The Legendary Bill Watrous
This Saturday would have been the 80thbirthday of legendary trombonist Bill Watrous. As we approach our first June without him let’s celebrate his fantastic career by revisiting some of his most prolific recordings. For younger players who might not yet be acquainted with Bill Watrous read Scott Yanow’s biography on Watrous below.
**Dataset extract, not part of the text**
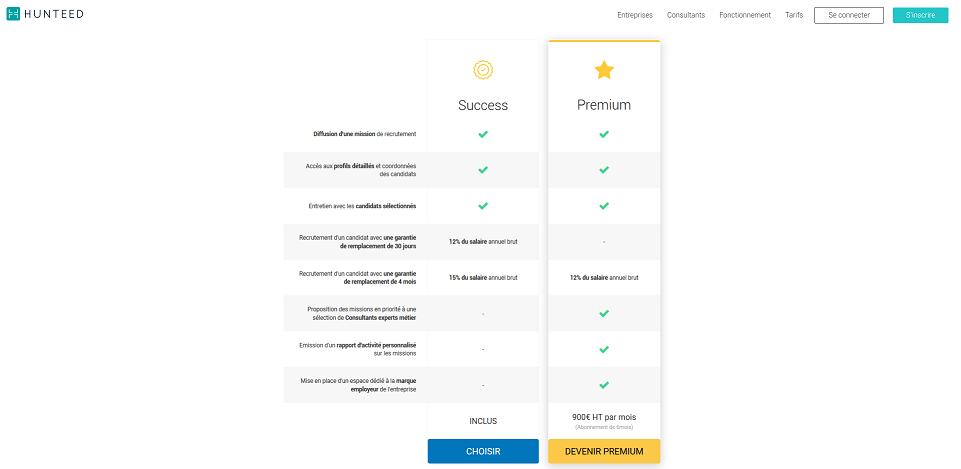The width and height of the screenshot is (961, 469).
Task: Click the Success plan badge icon
Action: (483, 70)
One of the finest bop-oriented trombonists from the 1960s onward, Bill Watrous had a low profile after moving to Los Angeles in the 1980s despite remaining quite active. Possessor of a beautiful tone and remarkable technique, Watrous was oftentimes overlooked in jazz popularity polls. His father was a trombonist and introduced Bill to music. He played in traditional jazz bands as a teenager and studied with Herbie Nichols while in the military. Watrous made his debut with Billy Butterfield, and was one of the trombonists in Kai Winding’s groups during 1962-1967. He was a busy New York-based studio musician during the 1960s, working and recording with Quincy Jones, Maynard Ferguson, Johnny Richards, and Woody Herman; playing in the television band for Merv Griffin’s show (1965-1968); and working on the staff of CBS (1967-1969). After playing with the jazz-rock group Ten Wheel Drive in 1971, Watrous led his own big band (the Manhattan Wildlife Refuge) during 1973-1977, recording two superb albums for Columbia. After moving to Los Angeles in the late ’70s, Watrous continued working in the studios, appearing at jazz parties, playing in local clubs, and leading an occasional big band. He recorded as a leader for Columbia, Famous Door, Soundwing, GNP/Crescendo, and with his big band for Double-Time. Bill Watrous died in Los Angeles in July 2018 at the age of 79.